A little further on there is a large altar dedicated to Eva Mirelesa teacher who died in the Robb Elementary School shooting in 2022. Also pictured were each of the 19 students and the other teacher who died that day.

The ofrenda was founded by Eva Mireles’ sisters, Maggie and Sandra.

Sandra and Maggie, sisters of Eva Mireles

Sandra and Maggie, sisters of Eva Mireles

“By doing this we keep her memory alive, as well as that of her fellow teacher and the children, and make them seem more real,” Sandra said.

Maggie is driven to keep what happened in Uvalde front of mind for Uvalde and for the public at large.

“We are going to keep the memory of my sister Eva alive as long as possible, and also of the children and Miss Irma and her husband,” Maggie said, fighting back tears.

Sandra is also a teacher. She seems to have a hard time finding meaning in the way it all played out in Uvalde.

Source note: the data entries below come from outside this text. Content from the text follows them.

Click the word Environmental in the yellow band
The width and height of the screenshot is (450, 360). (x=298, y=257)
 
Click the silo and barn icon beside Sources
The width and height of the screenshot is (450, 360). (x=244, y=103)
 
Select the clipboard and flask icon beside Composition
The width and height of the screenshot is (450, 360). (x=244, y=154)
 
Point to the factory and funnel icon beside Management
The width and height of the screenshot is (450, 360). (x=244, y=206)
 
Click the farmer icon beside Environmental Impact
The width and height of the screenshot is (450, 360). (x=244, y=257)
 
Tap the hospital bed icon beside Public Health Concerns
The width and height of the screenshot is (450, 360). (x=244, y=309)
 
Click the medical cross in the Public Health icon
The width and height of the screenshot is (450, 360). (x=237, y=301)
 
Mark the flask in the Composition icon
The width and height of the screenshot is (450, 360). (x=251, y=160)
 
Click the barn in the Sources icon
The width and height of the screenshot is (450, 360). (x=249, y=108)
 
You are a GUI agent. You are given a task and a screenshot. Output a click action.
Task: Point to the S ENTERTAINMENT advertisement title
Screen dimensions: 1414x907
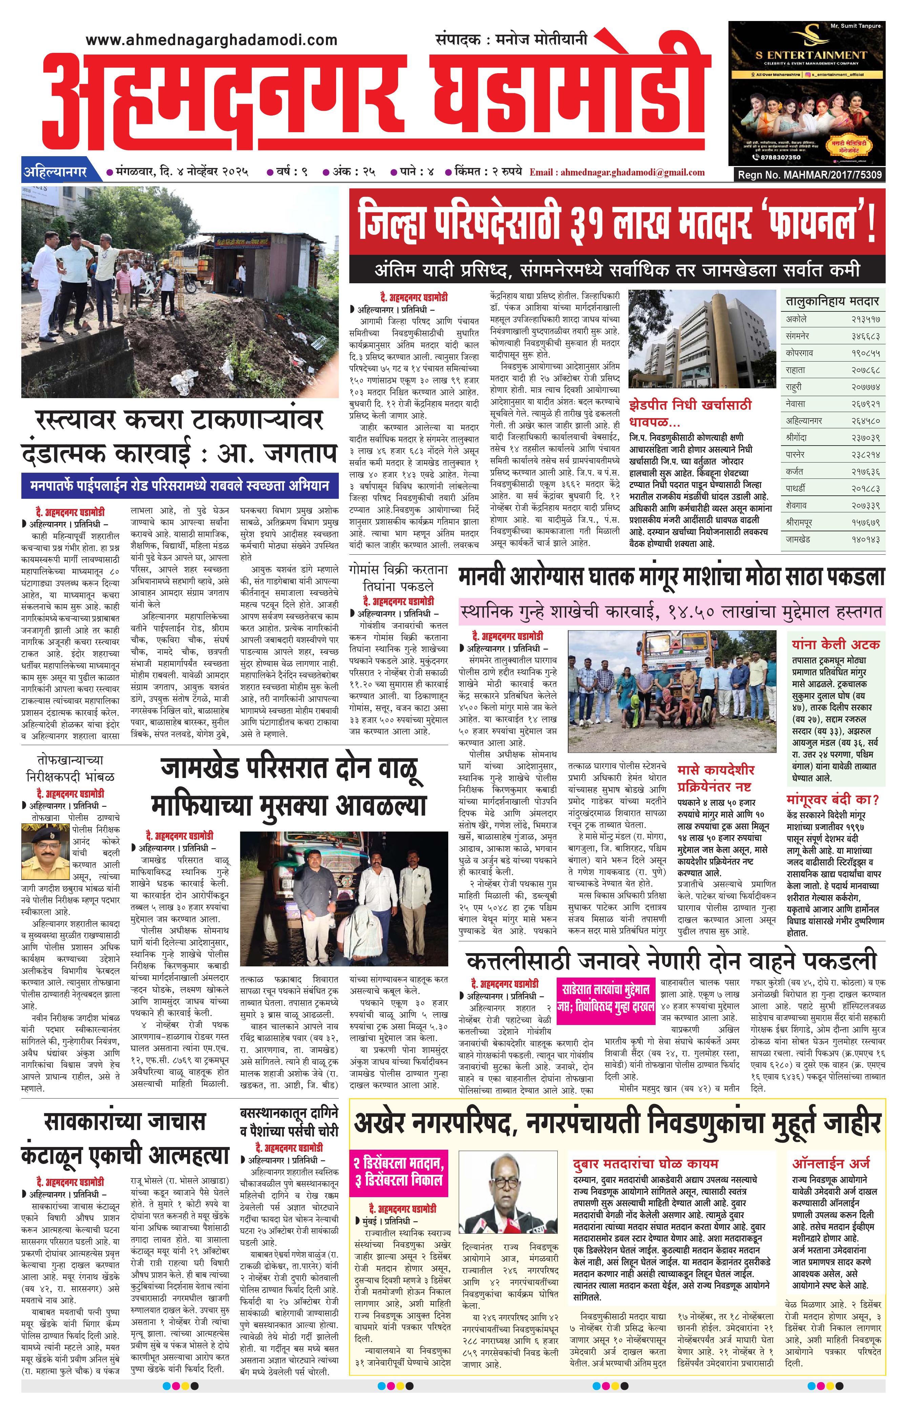[x=811, y=55]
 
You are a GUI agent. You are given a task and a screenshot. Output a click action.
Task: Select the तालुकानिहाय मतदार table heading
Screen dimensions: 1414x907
[x=832, y=301]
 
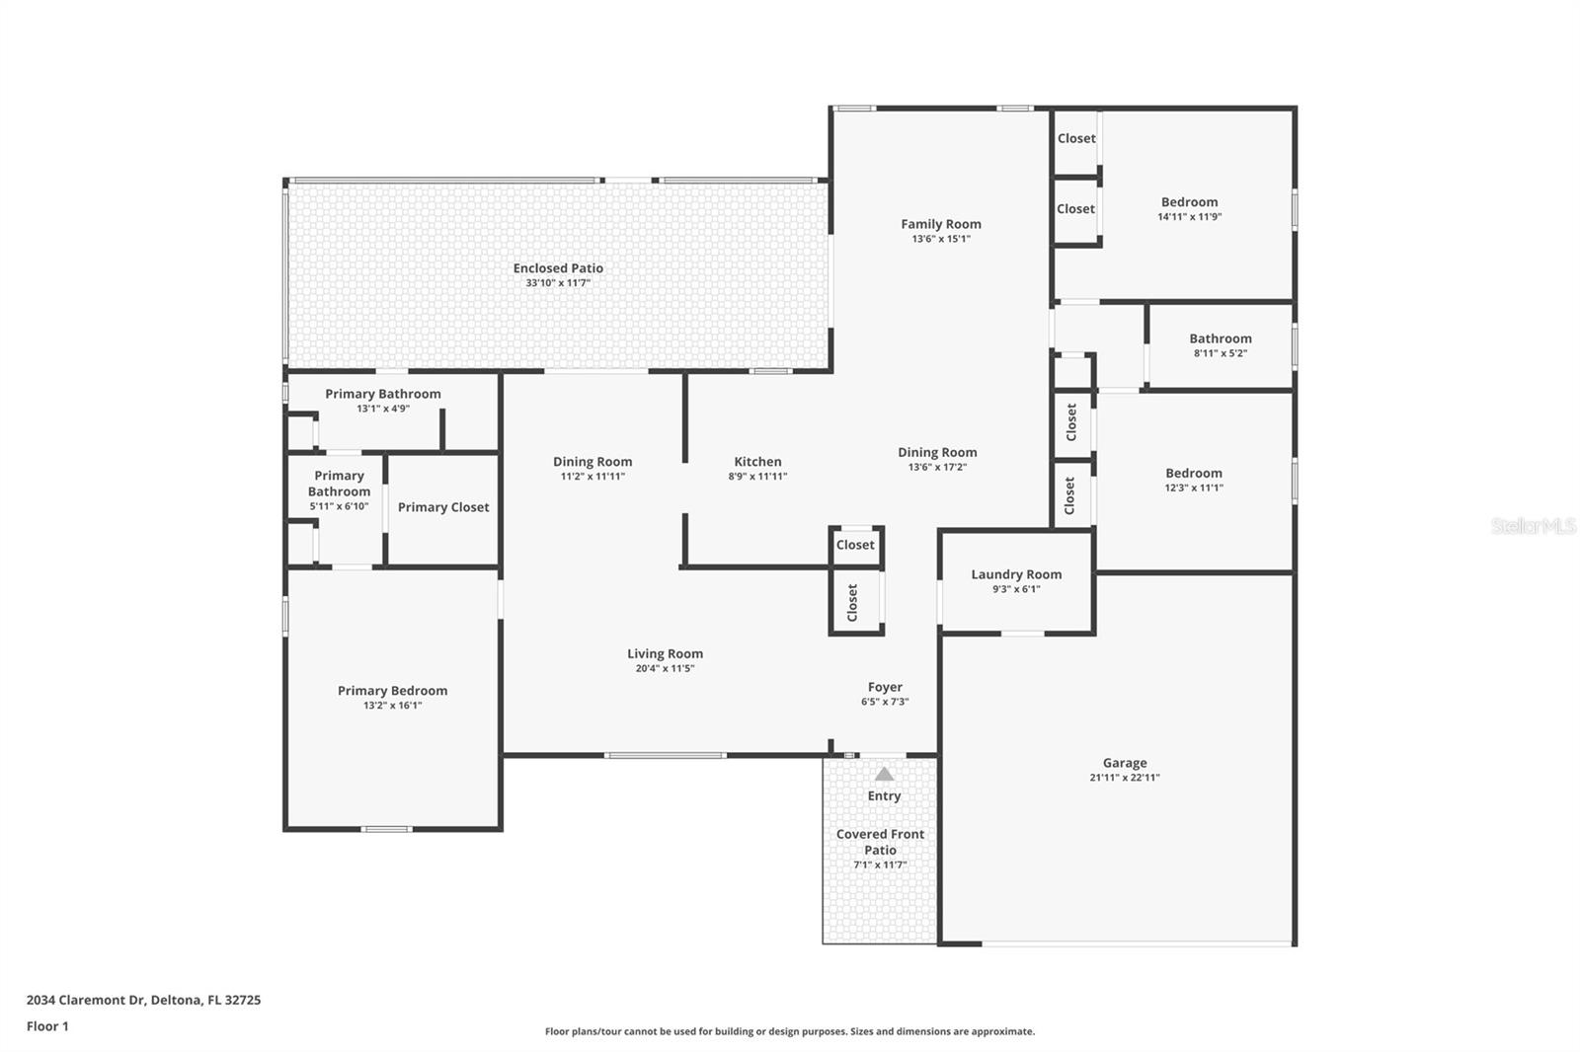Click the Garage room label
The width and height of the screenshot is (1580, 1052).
click(1124, 763)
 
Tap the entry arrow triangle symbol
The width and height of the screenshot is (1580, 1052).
click(884, 775)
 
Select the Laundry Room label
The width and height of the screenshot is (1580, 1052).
click(1016, 574)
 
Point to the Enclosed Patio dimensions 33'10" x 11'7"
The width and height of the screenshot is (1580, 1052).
click(558, 283)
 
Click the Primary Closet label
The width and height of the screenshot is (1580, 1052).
click(443, 507)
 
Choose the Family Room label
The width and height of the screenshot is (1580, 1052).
click(940, 224)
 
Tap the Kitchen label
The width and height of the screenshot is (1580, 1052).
click(757, 462)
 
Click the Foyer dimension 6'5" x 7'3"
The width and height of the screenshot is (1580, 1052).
click(885, 702)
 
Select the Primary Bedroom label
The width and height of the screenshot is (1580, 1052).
click(392, 691)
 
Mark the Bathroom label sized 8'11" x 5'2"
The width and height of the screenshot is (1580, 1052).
click(1220, 338)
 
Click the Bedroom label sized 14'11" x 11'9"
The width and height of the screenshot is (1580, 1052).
click(1189, 202)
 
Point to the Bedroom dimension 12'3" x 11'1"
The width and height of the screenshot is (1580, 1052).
click(1193, 488)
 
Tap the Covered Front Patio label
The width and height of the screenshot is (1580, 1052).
click(880, 842)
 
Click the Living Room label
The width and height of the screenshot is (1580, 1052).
click(665, 653)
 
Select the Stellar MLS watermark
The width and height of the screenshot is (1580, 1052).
click(1533, 526)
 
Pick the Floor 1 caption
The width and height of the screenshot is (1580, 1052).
click(47, 1026)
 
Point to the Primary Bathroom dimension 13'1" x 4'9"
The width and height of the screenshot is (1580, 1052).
click(383, 409)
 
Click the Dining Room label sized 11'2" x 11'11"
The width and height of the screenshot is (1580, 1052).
click(592, 462)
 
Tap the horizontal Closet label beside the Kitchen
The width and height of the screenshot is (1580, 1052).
click(855, 545)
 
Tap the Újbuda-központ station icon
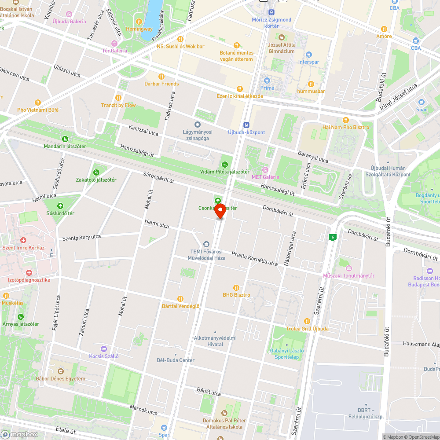(246, 125)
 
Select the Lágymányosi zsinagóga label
(198, 135)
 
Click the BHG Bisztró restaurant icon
(236, 287)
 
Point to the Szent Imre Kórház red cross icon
(23, 240)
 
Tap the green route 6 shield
(334, 238)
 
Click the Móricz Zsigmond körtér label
(271, 22)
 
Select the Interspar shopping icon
(308, 54)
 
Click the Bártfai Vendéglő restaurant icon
(180, 299)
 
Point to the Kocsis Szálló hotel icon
(104, 348)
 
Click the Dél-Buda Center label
(176, 360)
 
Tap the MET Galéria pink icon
(265, 170)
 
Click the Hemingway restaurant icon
(139, 21)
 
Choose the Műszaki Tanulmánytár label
(349, 275)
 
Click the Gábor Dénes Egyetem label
(60, 378)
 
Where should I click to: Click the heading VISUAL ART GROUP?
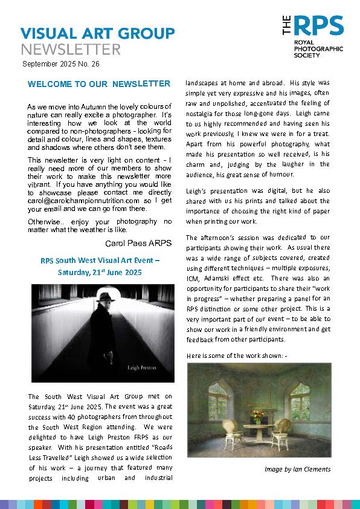[x=97, y=33]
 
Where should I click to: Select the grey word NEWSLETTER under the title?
[x=71, y=49]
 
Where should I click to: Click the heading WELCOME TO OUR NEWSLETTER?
[x=99, y=83]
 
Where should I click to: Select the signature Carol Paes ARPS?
[x=138, y=244]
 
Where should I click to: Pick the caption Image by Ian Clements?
[x=298, y=468]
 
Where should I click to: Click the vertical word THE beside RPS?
[x=288, y=26]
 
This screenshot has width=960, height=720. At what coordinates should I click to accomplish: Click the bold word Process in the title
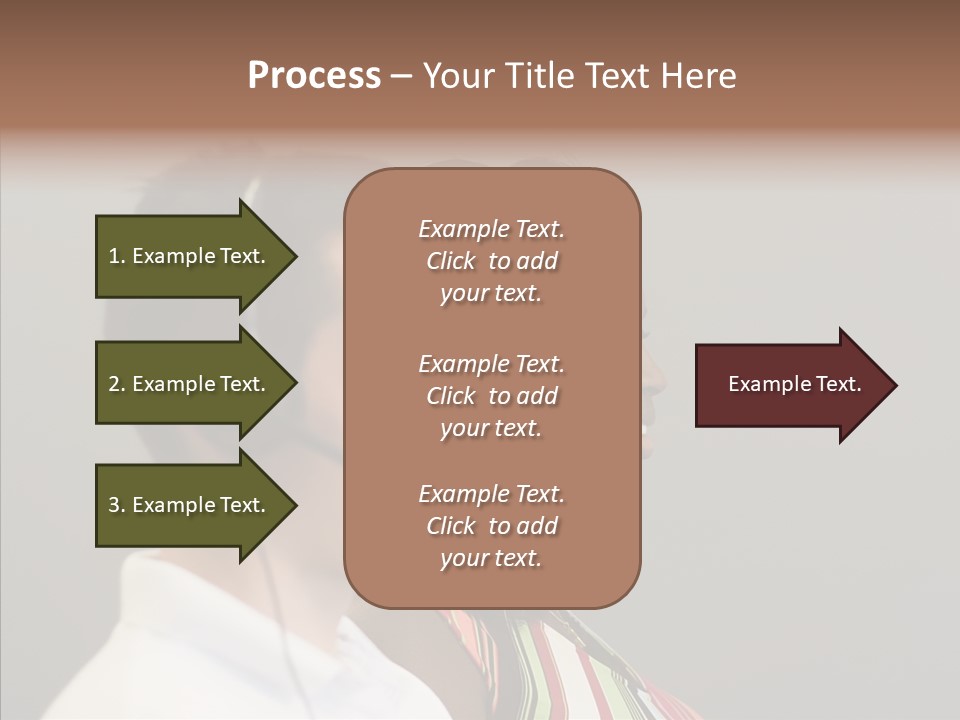[x=314, y=76]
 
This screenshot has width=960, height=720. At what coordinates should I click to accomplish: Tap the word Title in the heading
[x=542, y=76]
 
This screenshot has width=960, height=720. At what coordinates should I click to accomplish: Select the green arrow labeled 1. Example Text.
[x=190, y=256]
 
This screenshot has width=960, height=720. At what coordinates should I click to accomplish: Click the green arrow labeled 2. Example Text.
[x=190, y=384]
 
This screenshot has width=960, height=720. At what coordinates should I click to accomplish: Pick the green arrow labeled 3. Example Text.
[x=190, y=505]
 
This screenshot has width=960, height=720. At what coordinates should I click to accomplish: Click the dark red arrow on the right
[x=790, y=385]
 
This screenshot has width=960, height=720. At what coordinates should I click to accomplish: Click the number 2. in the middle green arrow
[x=117, y=384]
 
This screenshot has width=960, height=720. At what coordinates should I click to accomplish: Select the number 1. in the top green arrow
[x=117, y=256]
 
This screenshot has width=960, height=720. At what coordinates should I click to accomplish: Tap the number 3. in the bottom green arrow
[x=117, y=505]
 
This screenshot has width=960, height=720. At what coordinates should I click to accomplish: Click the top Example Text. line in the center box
[x=491, y=229]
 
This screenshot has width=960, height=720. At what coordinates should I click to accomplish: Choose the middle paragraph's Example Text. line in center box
[x=491, y=363]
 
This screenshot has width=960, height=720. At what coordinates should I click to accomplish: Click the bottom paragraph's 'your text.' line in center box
[x=491, y=558]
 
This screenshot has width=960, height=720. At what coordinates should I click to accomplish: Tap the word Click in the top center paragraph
[x=451, y=261]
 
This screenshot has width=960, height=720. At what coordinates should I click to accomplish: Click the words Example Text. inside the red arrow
[x=794, y=384]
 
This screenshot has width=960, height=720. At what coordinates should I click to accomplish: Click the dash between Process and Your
[x=401, y=76]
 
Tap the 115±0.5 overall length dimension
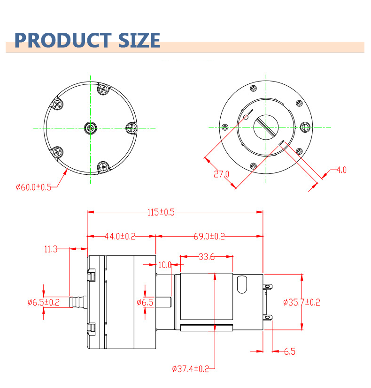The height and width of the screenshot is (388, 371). click(x=161, y=212)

“There is a reason behind all this, namely gun violence. And I know this is another topic in itself, but part of the reason why we’re here is to put it in people’s faces and to know that this didn’t just happen, there was a very specific reason. That is gun violence, and we have to keep fighting and trying to make a difference for gun reform,” she said.

As people walked past the ofrenda, many wiped away tears as they saw the children’s photos.

Día De Los Muertos has certainly evolved in recent times and San Antonio has embraced the celebration, making this one of the largest events of its kind in the country. Each ofrenda reduced that scale to a human scale, of love, loss and longing.